From the start, the mega-foundations provoked hostility across the political spectrum. To their many detractors, they looked like centers of plutocratic power that threatened democratic governance. Setting up do-good corporations, critics said, was merely a ploy to secure the wealth and clean up the reputations of business moguls who amassed fortunes during the Gilded Age. Consider the reaction to John D. Rockefeller’s initial request for a charter from the U.S. Senate (he eventually received one from New York State):
In spite of his close ties to big business, Progressive presidential candidate Theodore Roosevelt opposed the effort, claiming that “no amount of charity in spending such fortunes [as Rockefeller’s] can compensate in any way for the misconduct in acquiring them.” The conservative Republican candidate, William Howard Taft denounced the effort as “a bill to incorporate Mr. Rockefeller.” Samuel Gompers, president of the American Federation of Labor, sneered that “the one thing that the world would gratefully accept from Mr. Rockefeller now would be the establishment of a great endowment of research and education to help other people see in time how they can keep from being like him.”*
The social policy ideas of the new foundations were shaped by their understanding of modern research-based medicine, especially germ theory. Scientists aimed not simply to alleviate symptoms but to discover the nature of a disease, isolate the pathogen, then develop and administer a cure. Private philanthropies planned to do the same for such social ills as poverty and illiteracy: sponsor research on a problem, finance the design of a remedy, and pay for implementation (sometimes with the addition of public funds). The foundation trustees seemed unaware that social problems are too multifaceted, too historically rooted, and too entangled in politics and the economy to conform to the medical model. Of course, the new general-purpose foundations didn’t focus exclusively on social issues. They funded the “hard” sciences, projects in international relations, and more. But rooting out social problems was one priority.
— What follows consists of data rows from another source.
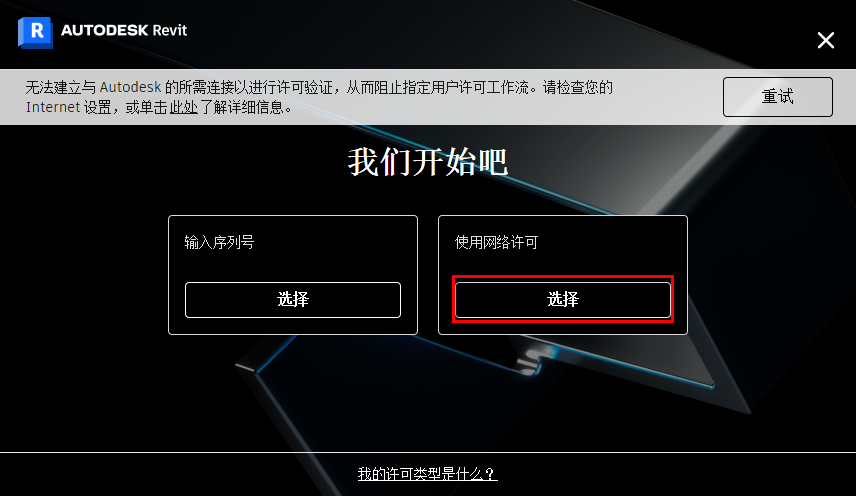856x496 pixels.
Task: Click the Internet 设置 text in the banner
Action: pyautogui.click(x=69, y=107)
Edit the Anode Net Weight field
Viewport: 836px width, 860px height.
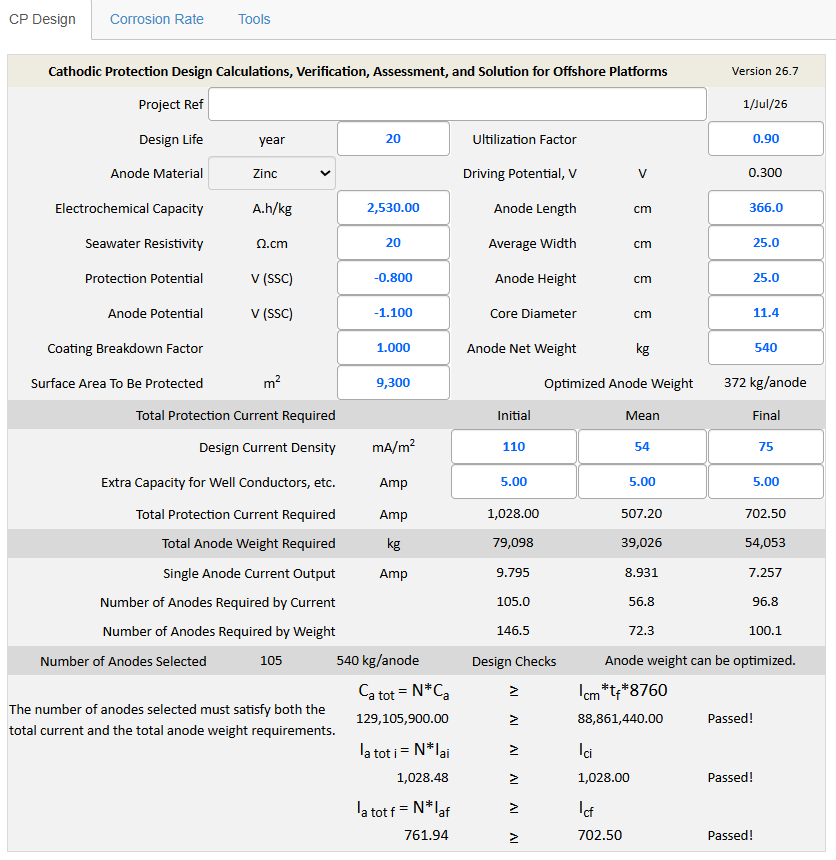click(766, 348)
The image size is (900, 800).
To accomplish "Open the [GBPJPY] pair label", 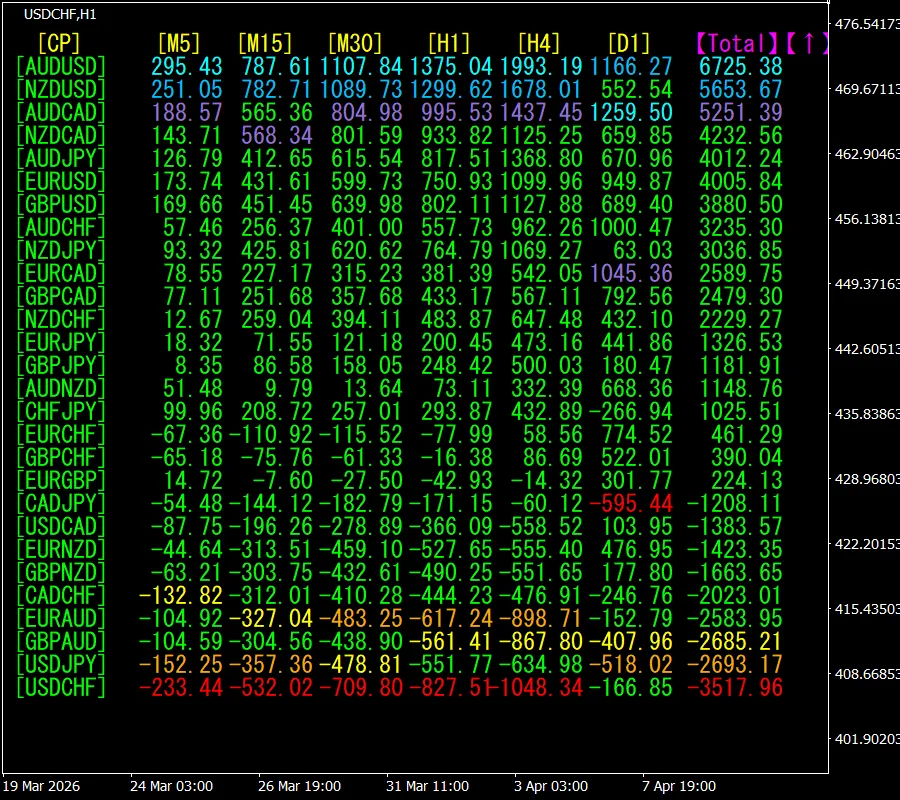I will pyautogui.click(x=61, y=365).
One hundred years later, big philanthropy still aims to solve the world’s problems—with foundation trustees deciding what is a problem and how to fix it. They may act with good intentions, but they define “good.” The arrangement remains thoroughly plutocratic: it is the exercise of wealth-derived power in the public sphere with minimal democratic controls and civic obligations. Controls and obligations include filing an annual IRS form and (since 1969) paying an annual excise tax of up to 2 percent on net investment income. There are regulations against self-dealing, lobbying (although “educating” lawmakers is legal), and supporting candidates for public office. In reality, the limits on political activity barely function now: loopholes, indirect support for groups that do political work, and scant resources for regulators have crippled oversight.
Because they are mostly free to do what they want, mega-foundations threaten democratic governance and civil society (defined as the associational life of people outside the market and independent of the state). When a foundation project fails – when, say, high-yield seeds end up forcing farmers off the land or privately operated charter schools displace and then underperform traditional public schools – the subjects of the experiment suffer, as does the general public. Yet the do-gooders can simply move on to their next project. Without countervailing forces, wealth in capitalist societies already translates into political power; big philanthropy reinforces this tendency.